Geox : un employeur peut-il interdire le port du voile à une salariée ?

Une polémique agite actuellement les réseaux sociaux autour d'une intérimaire refoulée d'un magasin en raison du voile qu'elle portait, mais que dit la loi ?

Un magasin Geox au cœur d'une polémique sur les réseaux sociaux. (Photo : Jakub Porzycki/NurPhoto)

Le gérant a-t-il enfreint la loi en refusant la travailleuse ? Depuis quelques jours, une vidéo tournée dans un magasin Geox de Strasbourg (Bas-Rhin), publiée par une jeune femme qui affirme avoir subi une discrimination en raison de son vêtement religieux, n'en finit plus de déchaîner les passions sur les réseaux sociaux.

L'auteure de la vidéo accuse en effet le responsable de la boutique où elle devait effectuer une mission d'intérim de l'avoir refoulée en raison du voile islamique qu'elle portait. Sur les images filmées par la jeune femme, on entend notamment le gérant dire : "Vous n'avez pas la tenue adéquate, je ne peux pas vous garder".

Le port de signes religieux au travail n'est pas interdit par la loi

Lorsque l'intérimaire lui demande de préciser s'il fait référence au voile, l'homme répond ensuite : "Oui. On est en France, Madame, c'est dans la loi." Un argument d'autorité a priori imparable, mais que dit véritablement la loi française au sujet du port des signes religieux dans le cadre professionnel ?

Si certains espaces publics, notamment l'école, sont régis par des dispositions particulières qui interdisent le port de signes religieux ostensibles, il n'en va pas de même pour l'espace privé et notamment pour l'espace de travail. À l'inverse, le Code du travail assure même une liberté maximale aux employeurs comme aux employés.

Un cadre plus spécifique en fonction des entreprises

L'article L1121-1 stipule ainsi que "nul ne peut apporter aux droits des personnes et aux libertés individuelles et collectives de restrictions qui ne seraient pas justifiées par la nature de la tâche à accomplir ni proportionnées au but recherché". Autrement dit, un employeur n'est pas en droit de dicter à son employé de quelle manière il doit s'habiller, à moins que celle-ci n'entre en contradiction avec sa mission professionnelle.

Sur cette base, il serait donc logique de considérer que le gérant du Geox a dérogé à la loi en refusant une intérimaire en raison de son accoutrement. Toutefois, comme le rappelle un "guide pratique du fait religieux dans les entreprises privées" édité par le Ministère du travail, le cadre des libertés individuelles et collectives des salariés est également fixé par le règlement intérieur de chaque entreprise.

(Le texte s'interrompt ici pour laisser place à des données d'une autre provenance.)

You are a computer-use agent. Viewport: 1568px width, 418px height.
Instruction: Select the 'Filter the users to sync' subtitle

Mystère autour du règlement intérieur de Geox

Plus précisément, une disposition de la loi El-Khomri de 2016 permet aux employeurs de faire apparaître le principe de "neutralité", en particulier religieuse, dans leur règlement intérieur. L'article L1321-2-1 spécifie ainsi que ce dernier "peut contenir des dispositions inscrivant le principe de neutralité et restreignant la manifestation des convictions des salariés si ces restrictions sont justifiées par l'exercice d'autres libertés et droits fondamentaux ou par les nécessités du bon fonctionnement de l'entreprise et si elles sont proportionnées au but recherché".

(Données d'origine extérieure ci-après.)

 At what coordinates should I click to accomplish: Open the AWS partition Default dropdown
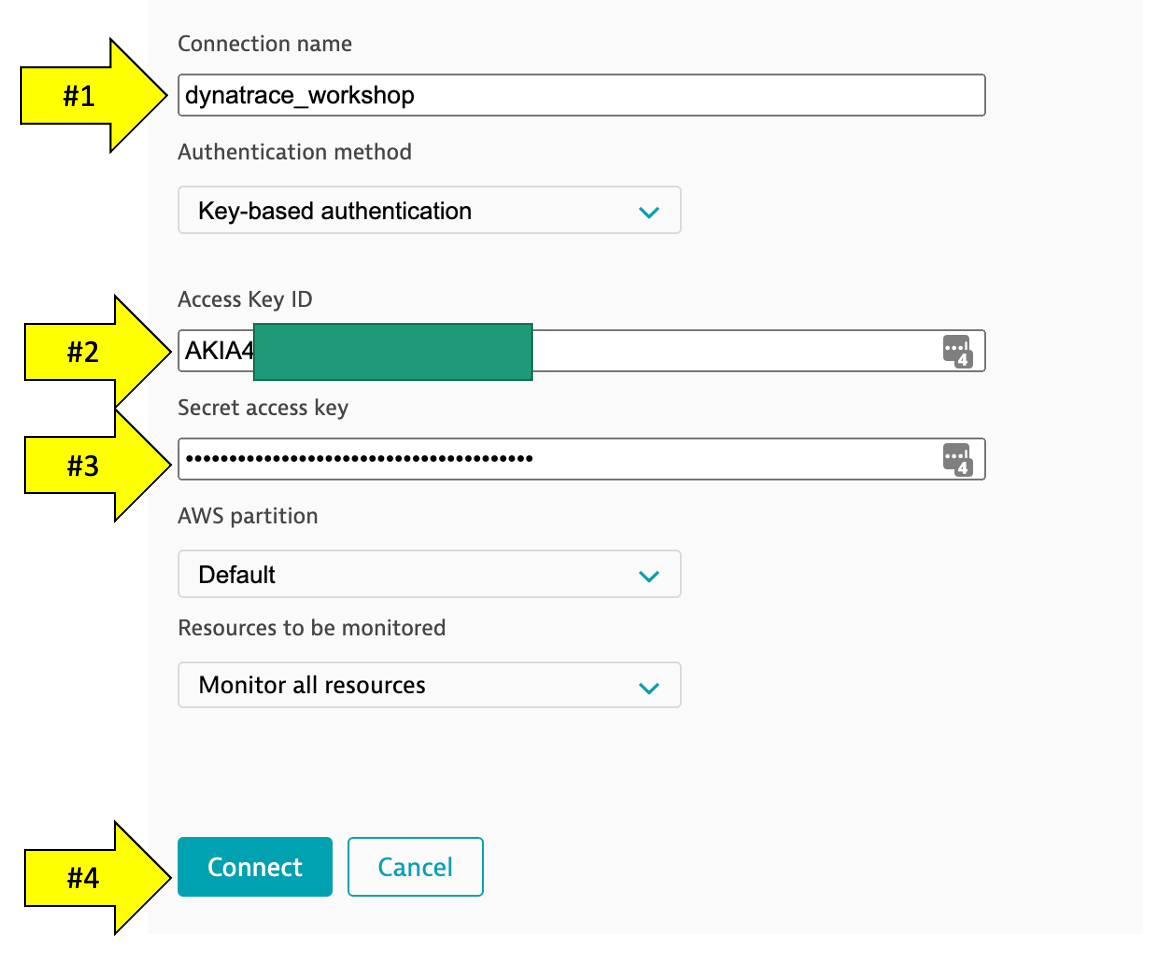tap(429, 574)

Depuis 2016, il est donc légalement possible pour Geox, comme pour toute autre société, de faire interdire dans son règlement intérieur le port de tout signe religieux. Mais est-ce réellement le cas ? Contactée par nos soins, l'antenne française de la chaîne italienne de magasins n'a pas été en mesure de nous répondre. Elle confirme néanmoins que l'incident a été remonté au siège de la société, à Montebelluna (Italie), et que la direction va "faire le nécessaire".